* _What you need to do_
Pick out each line in the rows below that contains the word "settings", and copy those lines.
# START OF Recorded information
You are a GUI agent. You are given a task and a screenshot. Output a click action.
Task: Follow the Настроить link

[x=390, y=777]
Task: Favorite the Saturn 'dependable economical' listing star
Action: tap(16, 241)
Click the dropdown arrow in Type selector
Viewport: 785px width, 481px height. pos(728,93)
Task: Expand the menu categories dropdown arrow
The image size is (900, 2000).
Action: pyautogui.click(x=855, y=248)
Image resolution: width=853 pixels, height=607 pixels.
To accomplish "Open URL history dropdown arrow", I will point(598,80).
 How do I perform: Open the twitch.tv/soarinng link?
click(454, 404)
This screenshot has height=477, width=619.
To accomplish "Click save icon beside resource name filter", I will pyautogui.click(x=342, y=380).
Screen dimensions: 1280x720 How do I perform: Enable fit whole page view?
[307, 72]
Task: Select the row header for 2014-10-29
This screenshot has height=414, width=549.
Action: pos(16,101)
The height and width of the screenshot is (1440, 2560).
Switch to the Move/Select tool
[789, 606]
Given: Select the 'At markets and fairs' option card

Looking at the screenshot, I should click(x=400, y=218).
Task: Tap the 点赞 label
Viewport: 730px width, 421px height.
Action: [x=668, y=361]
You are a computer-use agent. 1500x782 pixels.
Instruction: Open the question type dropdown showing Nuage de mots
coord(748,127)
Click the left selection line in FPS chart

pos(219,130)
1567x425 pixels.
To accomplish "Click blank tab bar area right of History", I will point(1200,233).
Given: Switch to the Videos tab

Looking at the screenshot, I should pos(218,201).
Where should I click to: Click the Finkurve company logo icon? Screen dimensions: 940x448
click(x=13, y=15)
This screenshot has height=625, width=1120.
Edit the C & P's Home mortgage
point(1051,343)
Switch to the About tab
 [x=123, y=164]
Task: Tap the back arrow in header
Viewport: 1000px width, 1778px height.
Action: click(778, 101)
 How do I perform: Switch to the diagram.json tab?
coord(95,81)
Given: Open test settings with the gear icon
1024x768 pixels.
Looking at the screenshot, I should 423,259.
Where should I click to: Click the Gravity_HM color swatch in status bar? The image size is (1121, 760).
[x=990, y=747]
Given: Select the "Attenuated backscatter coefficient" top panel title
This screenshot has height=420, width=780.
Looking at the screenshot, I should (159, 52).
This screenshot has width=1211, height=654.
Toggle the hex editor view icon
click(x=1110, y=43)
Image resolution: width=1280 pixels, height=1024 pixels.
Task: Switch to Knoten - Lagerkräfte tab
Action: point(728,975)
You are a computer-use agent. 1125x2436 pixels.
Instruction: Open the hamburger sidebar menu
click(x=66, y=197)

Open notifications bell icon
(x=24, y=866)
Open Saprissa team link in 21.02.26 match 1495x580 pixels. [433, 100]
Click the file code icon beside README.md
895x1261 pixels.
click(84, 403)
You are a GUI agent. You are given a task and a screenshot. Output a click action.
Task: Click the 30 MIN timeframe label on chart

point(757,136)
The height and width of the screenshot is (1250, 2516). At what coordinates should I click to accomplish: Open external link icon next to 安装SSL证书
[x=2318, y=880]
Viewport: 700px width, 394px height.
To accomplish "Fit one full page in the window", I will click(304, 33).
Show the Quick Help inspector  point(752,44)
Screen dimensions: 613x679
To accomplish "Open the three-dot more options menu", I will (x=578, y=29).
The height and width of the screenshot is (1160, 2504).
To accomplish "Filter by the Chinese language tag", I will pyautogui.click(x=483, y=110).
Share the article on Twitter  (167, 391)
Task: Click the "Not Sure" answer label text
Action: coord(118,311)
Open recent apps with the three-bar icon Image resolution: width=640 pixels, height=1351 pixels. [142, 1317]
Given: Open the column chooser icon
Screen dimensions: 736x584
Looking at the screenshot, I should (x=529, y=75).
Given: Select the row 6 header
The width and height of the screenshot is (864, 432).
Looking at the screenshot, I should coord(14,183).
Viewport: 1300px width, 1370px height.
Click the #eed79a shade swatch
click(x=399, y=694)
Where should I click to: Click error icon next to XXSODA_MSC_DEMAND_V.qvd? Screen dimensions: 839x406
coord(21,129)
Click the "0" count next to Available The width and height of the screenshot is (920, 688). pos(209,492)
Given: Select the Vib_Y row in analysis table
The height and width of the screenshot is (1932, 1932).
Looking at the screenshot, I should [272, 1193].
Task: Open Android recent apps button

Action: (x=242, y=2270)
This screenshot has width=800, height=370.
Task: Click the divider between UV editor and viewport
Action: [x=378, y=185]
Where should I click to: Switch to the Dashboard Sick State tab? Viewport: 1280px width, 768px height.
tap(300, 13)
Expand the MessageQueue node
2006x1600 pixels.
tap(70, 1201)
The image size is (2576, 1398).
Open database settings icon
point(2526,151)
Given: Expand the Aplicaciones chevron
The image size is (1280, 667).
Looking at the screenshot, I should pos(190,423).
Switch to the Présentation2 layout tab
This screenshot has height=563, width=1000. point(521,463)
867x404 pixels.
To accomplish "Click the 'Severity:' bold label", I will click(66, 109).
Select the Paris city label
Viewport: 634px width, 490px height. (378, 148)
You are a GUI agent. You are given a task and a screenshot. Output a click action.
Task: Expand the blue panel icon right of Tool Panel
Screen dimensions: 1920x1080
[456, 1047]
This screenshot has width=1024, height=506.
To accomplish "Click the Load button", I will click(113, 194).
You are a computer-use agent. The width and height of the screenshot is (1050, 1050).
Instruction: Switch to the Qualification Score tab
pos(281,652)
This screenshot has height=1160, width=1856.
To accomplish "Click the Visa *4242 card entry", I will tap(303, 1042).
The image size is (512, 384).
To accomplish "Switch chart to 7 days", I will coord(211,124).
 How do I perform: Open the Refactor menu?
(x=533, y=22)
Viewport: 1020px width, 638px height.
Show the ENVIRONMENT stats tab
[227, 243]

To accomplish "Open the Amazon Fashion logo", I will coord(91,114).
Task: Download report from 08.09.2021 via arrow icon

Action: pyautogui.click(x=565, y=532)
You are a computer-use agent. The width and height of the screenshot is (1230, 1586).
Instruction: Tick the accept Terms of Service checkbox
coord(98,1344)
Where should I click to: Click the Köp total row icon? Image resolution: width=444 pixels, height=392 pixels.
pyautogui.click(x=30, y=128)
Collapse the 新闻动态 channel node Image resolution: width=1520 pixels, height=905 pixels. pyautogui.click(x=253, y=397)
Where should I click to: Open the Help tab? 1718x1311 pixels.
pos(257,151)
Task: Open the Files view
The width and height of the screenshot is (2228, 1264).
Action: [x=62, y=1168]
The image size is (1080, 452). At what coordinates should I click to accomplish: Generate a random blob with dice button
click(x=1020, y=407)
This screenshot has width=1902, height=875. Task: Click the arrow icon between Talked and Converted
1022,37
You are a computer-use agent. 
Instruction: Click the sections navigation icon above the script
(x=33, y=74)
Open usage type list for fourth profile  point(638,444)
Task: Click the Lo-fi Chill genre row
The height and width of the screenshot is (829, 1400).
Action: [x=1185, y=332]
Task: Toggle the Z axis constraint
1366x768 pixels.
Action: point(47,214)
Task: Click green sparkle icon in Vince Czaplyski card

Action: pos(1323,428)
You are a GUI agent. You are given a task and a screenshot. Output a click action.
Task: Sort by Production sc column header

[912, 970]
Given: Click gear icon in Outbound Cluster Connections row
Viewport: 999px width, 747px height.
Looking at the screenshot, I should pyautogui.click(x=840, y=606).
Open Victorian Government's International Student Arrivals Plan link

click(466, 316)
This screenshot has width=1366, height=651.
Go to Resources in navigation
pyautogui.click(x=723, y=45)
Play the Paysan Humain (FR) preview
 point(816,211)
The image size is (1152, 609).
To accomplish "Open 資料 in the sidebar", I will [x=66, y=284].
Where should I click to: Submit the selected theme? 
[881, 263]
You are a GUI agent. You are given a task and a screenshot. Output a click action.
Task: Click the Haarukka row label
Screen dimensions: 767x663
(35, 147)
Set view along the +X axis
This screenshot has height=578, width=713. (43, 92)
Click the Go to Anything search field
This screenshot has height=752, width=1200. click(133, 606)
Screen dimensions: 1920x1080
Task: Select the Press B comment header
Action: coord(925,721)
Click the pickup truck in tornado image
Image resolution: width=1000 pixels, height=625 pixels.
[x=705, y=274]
# END OF Recorded information
* _Solution_
Given: Open test settings with the gear icon
Open database settings icon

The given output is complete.